Collaboration is Complex

Teams need to share large datasets and models without bloating repositories or manual file transfers.
DVC solves these problems by providing Git-like workflows for data and models while keeping your repository lightweight.

Core Features

1. Version Your Data and Models

DVC stores version information about your data in Git, while the actual files live in a cache or remote storage.
# Track a dataset with DVC
dvc add data/train.csv

# Git tracks only the metadata
git add data/train.csv.dvc data/.gitignore
git commit -m "Add training data v1"
When you run dvc add, DVC creates a .dvc file containing metadata (like a hash of your data) and adds the actual data file to .gitignore. This keeps your Git repository clean while maintaining full version control.

2. Build Reproducible Pipelines

DVC pipelines connect your code and data into a computational graph, tracking dependencies and outputs.
# Create a preprocessing stage
dvc stage add -n preprocess \
  -d data/raw.csv \
  -o data/processed.csv \
  python preprocess.py

# Create a training stage
dvc stage add -n train \
  -d data/processed.csv \
  -d train.py \
  -o models/model.pkl \
  -M metrics.json \
  python train.py
DVC only reruns stages when their dependencies change, making your workflows efficient and reproducible.
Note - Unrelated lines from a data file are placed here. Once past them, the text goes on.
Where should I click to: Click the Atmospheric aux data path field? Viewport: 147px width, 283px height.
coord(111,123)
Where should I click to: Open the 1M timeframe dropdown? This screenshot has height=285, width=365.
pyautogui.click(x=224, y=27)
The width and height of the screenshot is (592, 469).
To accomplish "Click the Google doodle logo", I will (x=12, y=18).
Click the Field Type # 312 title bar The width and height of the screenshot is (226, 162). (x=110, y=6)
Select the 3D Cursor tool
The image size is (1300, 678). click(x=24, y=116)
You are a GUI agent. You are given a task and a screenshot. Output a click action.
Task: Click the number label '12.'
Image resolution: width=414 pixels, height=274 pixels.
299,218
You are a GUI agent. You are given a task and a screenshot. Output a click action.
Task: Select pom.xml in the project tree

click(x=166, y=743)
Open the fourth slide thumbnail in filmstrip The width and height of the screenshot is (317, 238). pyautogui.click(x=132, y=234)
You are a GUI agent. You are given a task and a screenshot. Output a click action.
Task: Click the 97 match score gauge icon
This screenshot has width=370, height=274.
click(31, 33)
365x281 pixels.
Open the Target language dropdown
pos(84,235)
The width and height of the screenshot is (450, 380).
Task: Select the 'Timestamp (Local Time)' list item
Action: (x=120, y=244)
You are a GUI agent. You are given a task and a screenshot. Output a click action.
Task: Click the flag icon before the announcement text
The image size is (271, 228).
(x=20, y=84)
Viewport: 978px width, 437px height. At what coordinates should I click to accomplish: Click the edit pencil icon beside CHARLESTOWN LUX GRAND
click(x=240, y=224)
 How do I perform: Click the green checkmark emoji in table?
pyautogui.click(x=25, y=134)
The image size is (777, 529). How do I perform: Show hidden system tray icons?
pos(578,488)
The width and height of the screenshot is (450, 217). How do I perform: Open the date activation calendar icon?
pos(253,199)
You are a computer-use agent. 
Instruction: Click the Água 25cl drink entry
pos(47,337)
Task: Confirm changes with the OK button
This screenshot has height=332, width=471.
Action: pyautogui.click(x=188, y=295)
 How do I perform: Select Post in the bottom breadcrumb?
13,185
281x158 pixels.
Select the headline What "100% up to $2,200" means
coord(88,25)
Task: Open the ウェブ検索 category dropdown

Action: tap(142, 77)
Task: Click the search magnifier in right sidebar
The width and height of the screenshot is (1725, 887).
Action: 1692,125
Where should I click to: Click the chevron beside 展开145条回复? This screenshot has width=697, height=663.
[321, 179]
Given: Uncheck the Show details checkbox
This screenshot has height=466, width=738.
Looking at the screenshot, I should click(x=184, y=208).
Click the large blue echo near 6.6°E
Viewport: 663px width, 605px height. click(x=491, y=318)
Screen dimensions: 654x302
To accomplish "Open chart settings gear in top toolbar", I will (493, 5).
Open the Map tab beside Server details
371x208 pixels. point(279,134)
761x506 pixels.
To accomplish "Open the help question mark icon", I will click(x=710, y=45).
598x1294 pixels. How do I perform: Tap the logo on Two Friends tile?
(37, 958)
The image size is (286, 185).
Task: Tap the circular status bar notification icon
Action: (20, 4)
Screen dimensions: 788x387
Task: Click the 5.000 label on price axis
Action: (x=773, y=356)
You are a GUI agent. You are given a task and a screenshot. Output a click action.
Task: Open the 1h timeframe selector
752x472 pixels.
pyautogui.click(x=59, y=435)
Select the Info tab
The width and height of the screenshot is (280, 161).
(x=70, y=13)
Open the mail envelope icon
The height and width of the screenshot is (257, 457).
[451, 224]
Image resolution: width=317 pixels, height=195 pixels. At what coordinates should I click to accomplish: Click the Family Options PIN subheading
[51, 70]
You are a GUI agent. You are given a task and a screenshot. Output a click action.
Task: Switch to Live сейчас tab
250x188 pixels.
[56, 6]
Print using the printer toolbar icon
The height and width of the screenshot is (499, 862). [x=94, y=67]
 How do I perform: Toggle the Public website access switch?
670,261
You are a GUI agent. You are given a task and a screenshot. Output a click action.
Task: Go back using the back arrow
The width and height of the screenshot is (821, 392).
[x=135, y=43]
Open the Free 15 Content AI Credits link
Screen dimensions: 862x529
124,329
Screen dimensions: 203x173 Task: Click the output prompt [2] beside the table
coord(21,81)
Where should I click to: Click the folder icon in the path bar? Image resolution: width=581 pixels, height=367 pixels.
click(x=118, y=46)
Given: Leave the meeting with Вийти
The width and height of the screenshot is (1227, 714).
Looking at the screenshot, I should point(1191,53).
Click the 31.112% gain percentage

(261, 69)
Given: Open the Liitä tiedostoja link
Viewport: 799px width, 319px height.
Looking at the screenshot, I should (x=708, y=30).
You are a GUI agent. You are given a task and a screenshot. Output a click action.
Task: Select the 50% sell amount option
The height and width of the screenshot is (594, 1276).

3. Track Experiments Locally

Run and compare multiple experiments without servers or external tools.
# Run an experiment
dvc exp run -n baseline

# Modify hyperparameters and run again
dvc exp run -n experiment-1

# Compare all experiments
dvc exp show
DVC stores experiment information in your local Git repository, so you don’t need any external experiment tracking server. Share experiments by sharing Git commits.

4. Share Data Seamlessly

Configure remote storage once, then push and pull data like you do with Git.
# Add remote storage (S3, Azure, GCS, SSH, etc.)
dvc remote add -d storage s3://mybucket/dvcstore

# Push data to remote
dvc push

# Teammates can pull your data
dvc pull

How DVC Works

DVC uses three key concepts to enable data version control:
1

Git for Metadata

DVC stores lightweight .dvc files in Git that contain metadata about your data (file hashes, locations, dependencies).
2

Cache for Data

Actual data files are stored in a local .dvc/cache directory using content-addressable storage (files are named by their hash).
3

Remote for Sharing

To collaborate, DVC can push/pull data files to/from remote storage (S3, Azure Blob, Google Cloud Storage, SSH servers, etc.).
DVC workflow diagram
This architecture means:
  • Your Git repository stays lightweight (only metadata)
  • Data is deduplicated automatically
  • You can work offline with cached data
  • Remote storage is flexible and cost-effective

Key Analogies

If you’re familiar with other tools, here’s how DVC compares:
Like Git-LFS but without requiring a special server. DVC works with any cloud storage or SSH server, and integrates seamlessly with your Git workflow.
DVC pipelines are like Makefiles for machine learning. They describe how data and model artifacts are built from code and other data, with automatic dependency tracking.
Instead of MLflow or Weights & Biases servers, DVC turns your machine into an experiment management platform using Git as the backend.

What DVC Doesn’t Do

DVC is not:
  • A database or data warehouse
  • A data processing framework (like Spark or pandas)
  • A model serving platform
  • A full MLOps orchestration system (though it integrates with them)
DVC focuses on version control, reproducibility, and collaboration for ML projects.

Use Cases

DVC excels in these scenarios:
  • Solo ML practitioners who want to version experiments and maintain reproducibility
  • ML teams collaborating on shared datasets and models
  • Research projects requiring reproducible results for publications
  • Production ML systems where model provenance and data lineage are critical
  • Model registries needing to track which data and code produced each model

Integration Ecosystem

DVC works alongside your existing tools:

Git Platforms

GitHub, GitLab, Bitbucket — DVC leverages your existing Git workflow

Cloud Storage

AWS S3, Azure Blob, Google Cloud Storage, and 10+ other storage types

VS Code Extension

Visual interface for experiments, plots, and data management

CI/CD Systems

Jenkins, GitHub Actions, GitLab CI — automate model training and testing

Getting Started

Ready to try DVC? Here’s what to do next:

Install DVC

Set up DVC on your system using pip, conda, brew, or other package managers.

Quick Start Tutorial

Follow our hands-on tutorial to track data, build pipelines, and push to remote storage.

Command Reference

Explore all available DVC commands and their options.

Python API

Learn how to use DVC programmatically in your Python scripts.

Community and Support

Join thousands of ML practitioners using DVC:
DVC is actively developed with frequent releases. Star the GitHub repository to stay informed about updates.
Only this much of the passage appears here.